African Geometry and Topology (Pure Science) | 06 March 2004
Regularity Constraints and Model Selection in Nonlinear Differential Equations for Epidemic Spread in South Africa: A Replication Study
N, k, o, s, a, n, a, S, e, k, o, t, o
Abstract
This study focuses on the application of nonlinear differential equations to model epidemic spread in South Africa, with a particular emphasis on regularization techniques and cross-validated model selection.

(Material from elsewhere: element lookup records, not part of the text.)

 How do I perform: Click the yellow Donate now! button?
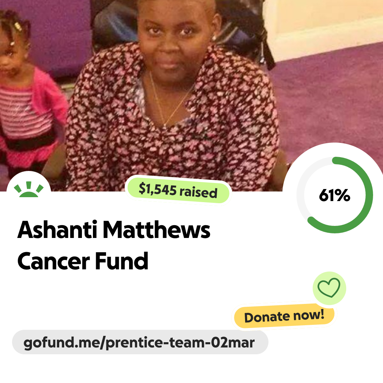(x=284, y=316)
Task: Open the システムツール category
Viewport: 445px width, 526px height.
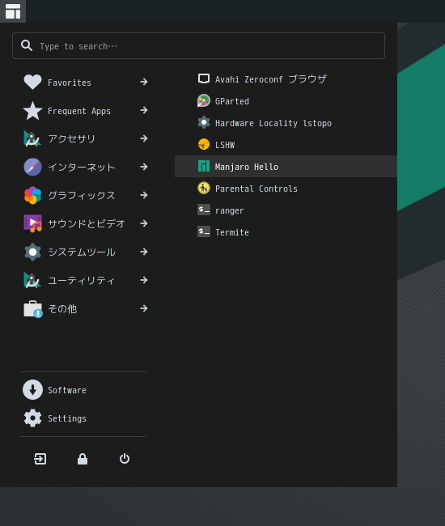Action: coord(86,252)
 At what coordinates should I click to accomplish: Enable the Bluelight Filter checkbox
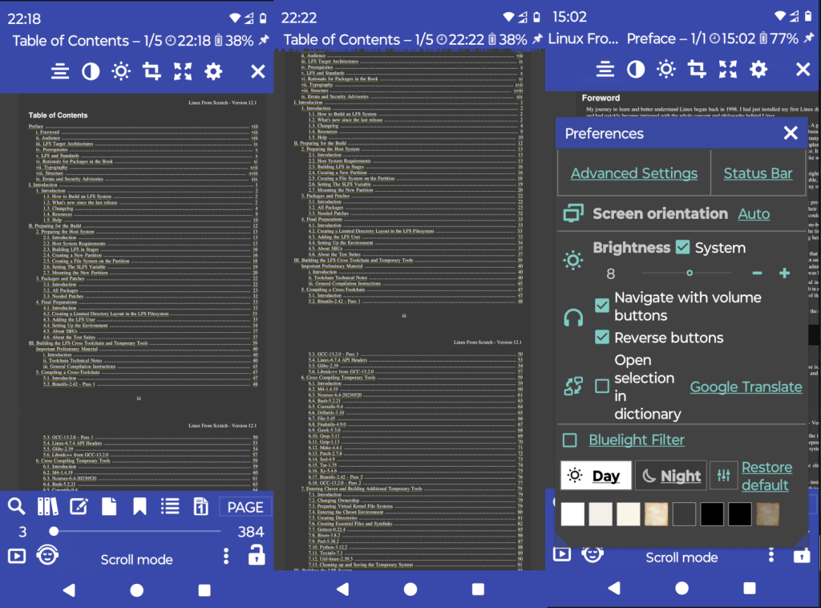tap(570, 440)
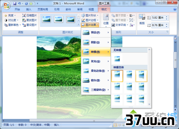Switch to the 插入 Insert tab

click(29, 9)
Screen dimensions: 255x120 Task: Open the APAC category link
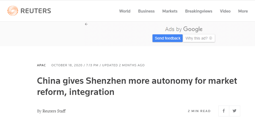[42, 65]
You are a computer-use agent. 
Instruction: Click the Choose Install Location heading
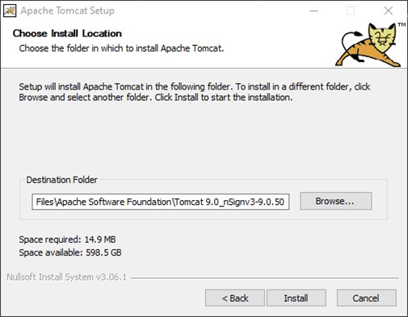pos(67,34)
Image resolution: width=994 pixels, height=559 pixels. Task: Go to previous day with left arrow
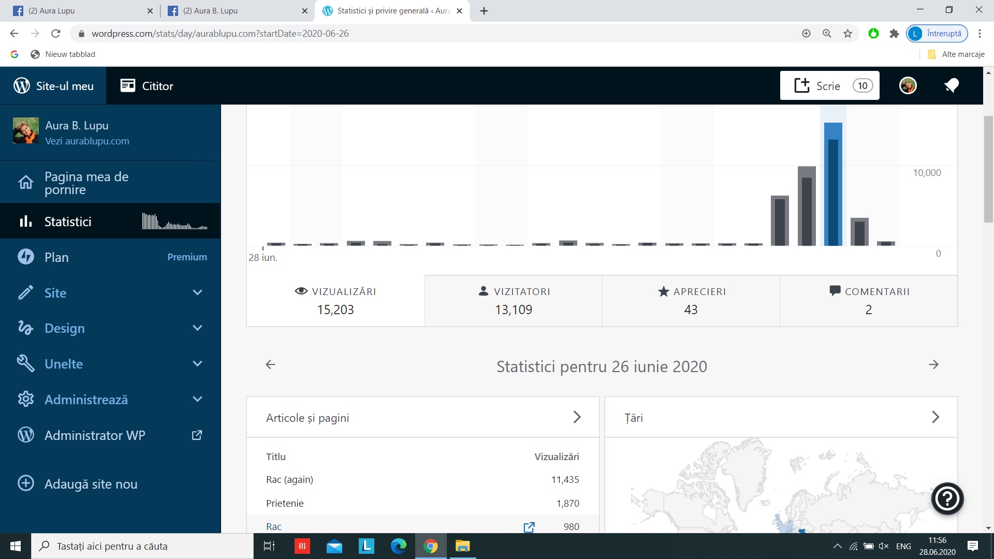tap(270, 365)
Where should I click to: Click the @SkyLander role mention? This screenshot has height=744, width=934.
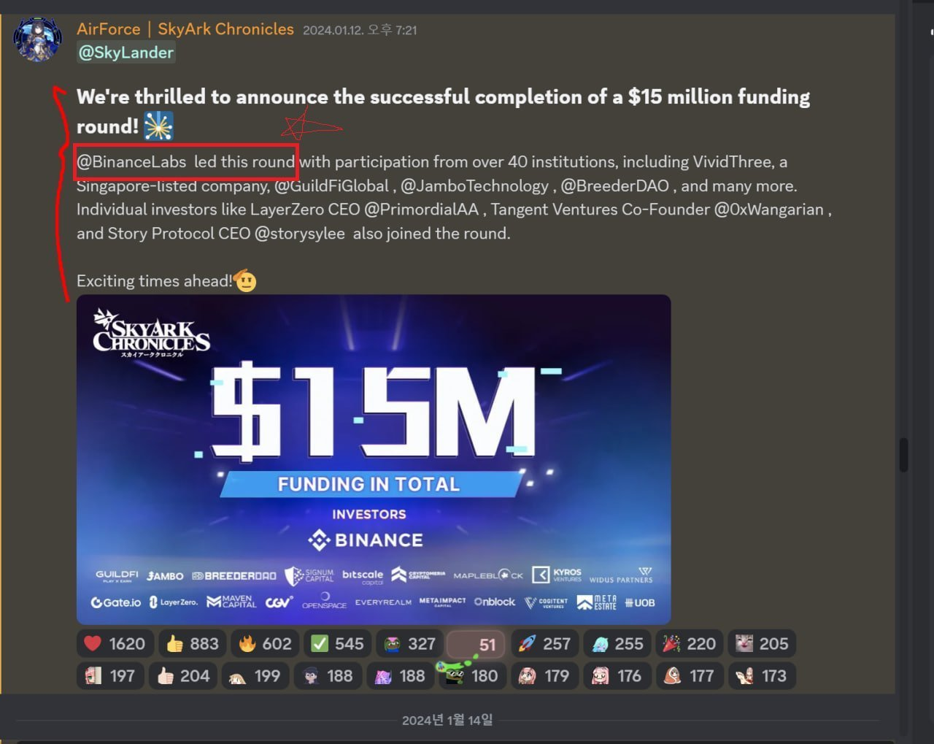point(126,53)
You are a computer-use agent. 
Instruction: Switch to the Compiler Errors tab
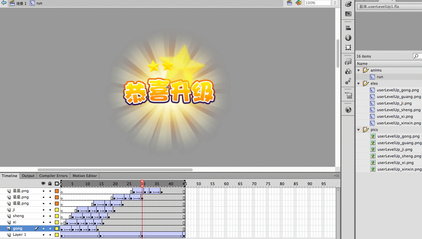pos(53,176)
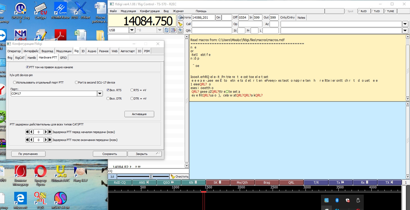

The study employs nonlinear differential equations to describe the dynamics of an epidemic in South Africa. Regularization constraints are applied to ensure model stability, and cross-validation is used to select the best-performing model based on predictive performance metrics. A key finding was that regularization significantly improved the accuracy of the models when compared to unregularized versions, reducing overfitting issues observed in previous studies. Cross-validation revealed a clear trend towards selecting simpler models with fewer parameters for better generalization. The replication study confirms the effectiveness of regularization and cross-validated model selection in epidemic modelling within South Africa's context. Future research should explore the impact of different regularization strategies on various types of data to further refine these methods. Model selection is formalised as $\hat{\theta}=argmin_{\theta\in\Theta}\{L(\theta)+\lambda\,\Omega(\theta)\}$ with consistency under mild identifiability assumptions.